Concept

John Widgery, Baron Widgery

Résumé
John Passmore Widgery, Baron Widgery, (24 July 1911 – 26 July 1981) was an English judge who served as Lord Chief Justice of England and Wales from 1971 to 1980. He is principally noted for presiding over the Widgery Tribunal on the events of Bloody Sunday. Widgery came from a North Devon family which had been living in South Molton for many generations. His father, Samuel Widgery (died 1940), was a house furnisher; his mother Bertha Elizabeth, née Passmore, was Samuel's second wife, and served as a magistrate. An ancestor had been a gaoler. Widgery attended Queen's College, Taunton, where he became head prefect. He was admitted as a solicitor in 1933 after serving as an articled clerk, but instead of going into practice, he joined Gibson and Welldon, a well-known firm of law tutors. He was an effective lecturer in the years leading up to World War II while he was also commissioned into the Royal Engineers (Territorial Army) in 1938, having joined as a sapper. As a searchlight officer, in 1940 he transferred to the Royal Artillery. Widgery participated in the Normandy landings. By the end of the war he had an OBE, the Croix de Guerre (France), and the Order of Leopold (Belgium), and had reached the rank of brigadier. Widgery was an active freemason.
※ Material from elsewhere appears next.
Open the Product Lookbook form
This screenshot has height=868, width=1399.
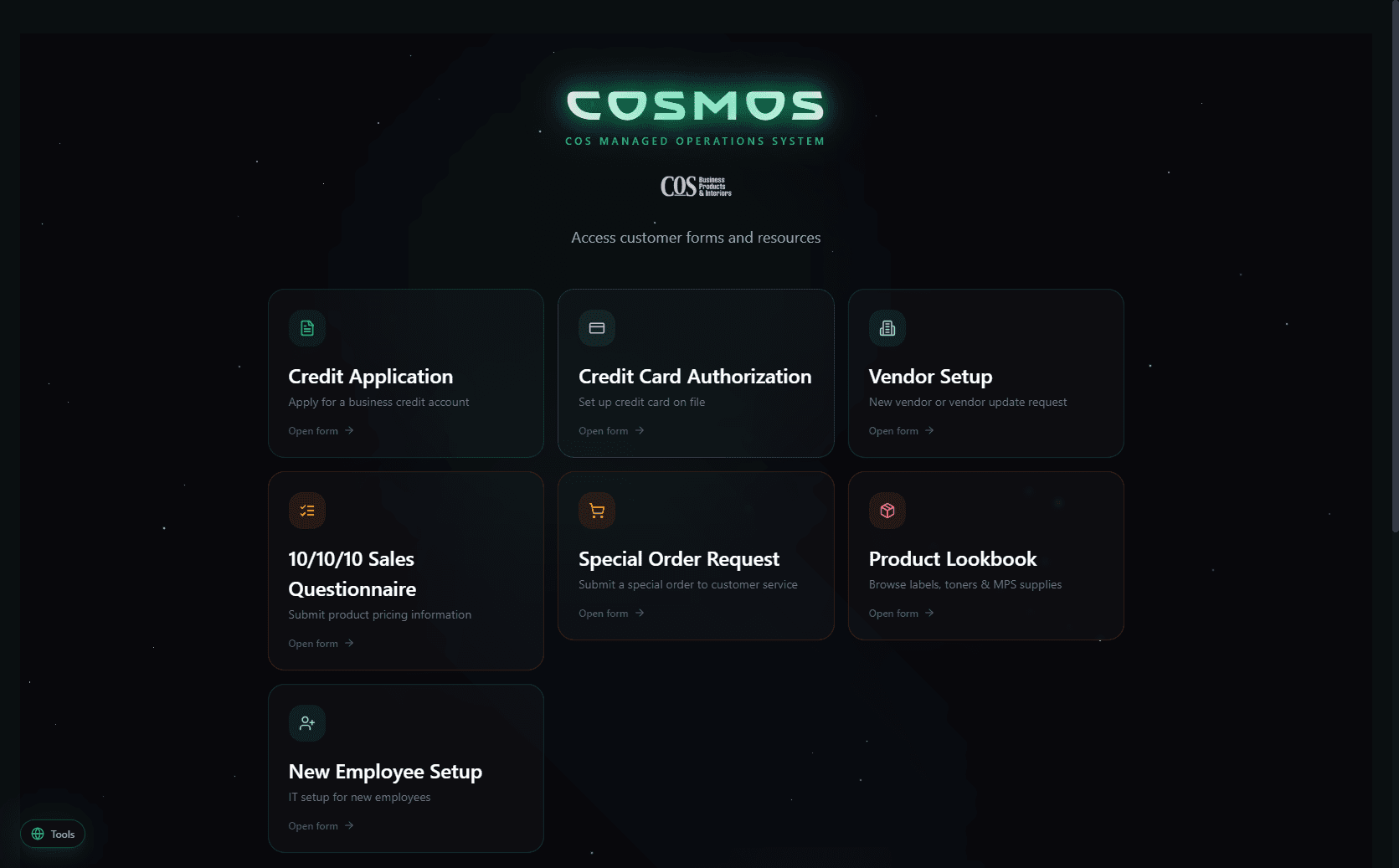(x=892, y=613)
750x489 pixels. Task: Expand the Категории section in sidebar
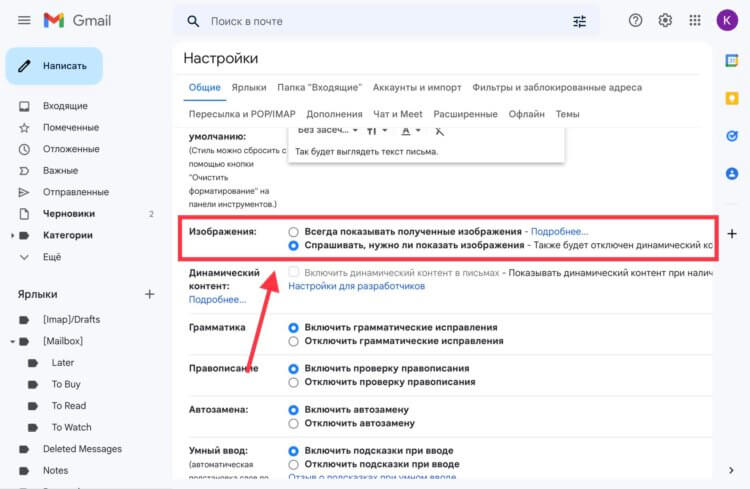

After demobilization Widgery changed to another branch of the legal profession as he was called to the bar by Lincoln's Inn in 1946. He gathered a reputation for being a fast talker, and eventually came to specialise in disputes over rating and town planning, where his methodical approach and self-control were useful attributes. In 1958 he was made a Queen's Counsel, the first such award given to a post-war barrister. Widgery became a High Court judge in 1961, receiving the customary knighthood. As a judge he did not draw attention to himself and his judgments tended not to include any comments which were pithy, memorable or quotable. However, his calmness produced judgments which were generally regarded as fair and humane.